But when he witnessed
the power which was bestowed upon the priesthood, the emigrants, and
the courtiers, he foresaw that the very same causes which had produced
the first revolution, would soon occasion a second. From that period
he watched the continent; nor did he lose sight, even for a moment, of
the congress, or of France, or of the Bourbons. He could tell the
talents[28], the principles, the vices, and the virtues of all those
who had acquired the confidence of Louis XVIII, either by intrusion or
by favour. He could measure the degrees of influence which each was
capable of acquiring and exercising, and he calculated beforehand on
the errors which they would inevitably induce his docile successor to
commit.
[Footnote 28: It is well known that there was not a
single individual of note in the service, either of
his allies or of his enemies, whose strong and weak
points were not perfectly understood by Napoleon.]
Napoleon now employed himself again in reading the public journals of
France and of foreign countries; he read assiduously all periodical
works of a political tendency; he studied these productions; he
investigated them with acuteness, and he could well divine the meaning
of a writer who was compelled to be silent, and conjecture the nature
of intelligence which an editor was forced to suppress.

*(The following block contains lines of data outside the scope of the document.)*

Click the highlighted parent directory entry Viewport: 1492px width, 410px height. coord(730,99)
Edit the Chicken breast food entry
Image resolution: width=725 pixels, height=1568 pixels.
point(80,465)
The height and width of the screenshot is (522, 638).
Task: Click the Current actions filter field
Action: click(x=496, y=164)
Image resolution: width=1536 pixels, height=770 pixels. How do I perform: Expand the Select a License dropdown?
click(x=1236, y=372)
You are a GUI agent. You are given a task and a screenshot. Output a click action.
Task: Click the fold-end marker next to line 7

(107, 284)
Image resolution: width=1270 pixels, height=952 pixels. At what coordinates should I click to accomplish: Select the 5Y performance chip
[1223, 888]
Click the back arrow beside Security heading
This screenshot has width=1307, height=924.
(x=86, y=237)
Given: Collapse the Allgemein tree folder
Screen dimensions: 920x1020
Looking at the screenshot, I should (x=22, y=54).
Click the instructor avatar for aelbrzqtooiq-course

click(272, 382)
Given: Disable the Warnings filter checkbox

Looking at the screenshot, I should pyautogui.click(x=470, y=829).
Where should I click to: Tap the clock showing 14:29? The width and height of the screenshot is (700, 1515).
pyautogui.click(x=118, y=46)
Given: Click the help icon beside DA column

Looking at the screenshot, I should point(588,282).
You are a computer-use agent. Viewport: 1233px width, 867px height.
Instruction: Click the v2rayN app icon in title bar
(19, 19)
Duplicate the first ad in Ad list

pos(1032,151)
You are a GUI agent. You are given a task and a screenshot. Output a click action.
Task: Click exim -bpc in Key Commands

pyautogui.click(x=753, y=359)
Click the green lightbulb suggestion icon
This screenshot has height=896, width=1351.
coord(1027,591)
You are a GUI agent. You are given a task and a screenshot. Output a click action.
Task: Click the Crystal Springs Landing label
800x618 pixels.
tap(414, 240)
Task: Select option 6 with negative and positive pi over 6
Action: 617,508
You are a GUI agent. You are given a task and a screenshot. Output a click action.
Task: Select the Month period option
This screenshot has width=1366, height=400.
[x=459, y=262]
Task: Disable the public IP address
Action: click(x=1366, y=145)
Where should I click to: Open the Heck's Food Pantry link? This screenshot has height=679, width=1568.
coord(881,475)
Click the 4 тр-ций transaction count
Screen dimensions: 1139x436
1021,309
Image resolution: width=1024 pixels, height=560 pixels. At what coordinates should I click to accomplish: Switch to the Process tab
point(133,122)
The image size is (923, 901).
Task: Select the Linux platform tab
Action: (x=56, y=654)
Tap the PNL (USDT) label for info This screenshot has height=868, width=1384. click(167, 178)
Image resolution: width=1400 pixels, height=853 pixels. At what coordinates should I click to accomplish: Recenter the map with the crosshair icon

Strangers of distinction, and particularly the English, were received
by Napoleon with affability and kindness, and he used to talk freely
with his visitors on public affairs. He knew how to draw them out, and
to lead them to expatiate on points which he wished to penetrate; and
he seldom failed to obtain much useful information from those
interviews. By these simple methods Napoleon obtained a correct idea
of the events which were taking place on the continent; he was too
well acquainted with revolutions not to be sensible that the sway of
events would open the gates of France, and admit him; and he was too
wary to enter into a private correspondence with his partisans, when
any accident might have revealed his secret wishes, and have afforded
a pretext to his enemies for attacking his independence and his
liberty.
Napoleon thus waited in silence till the fated time of his
re-appearance in France should arrive, when a French Officer[29],
disguised as a sailor, disembarked at Porto Ferrajo.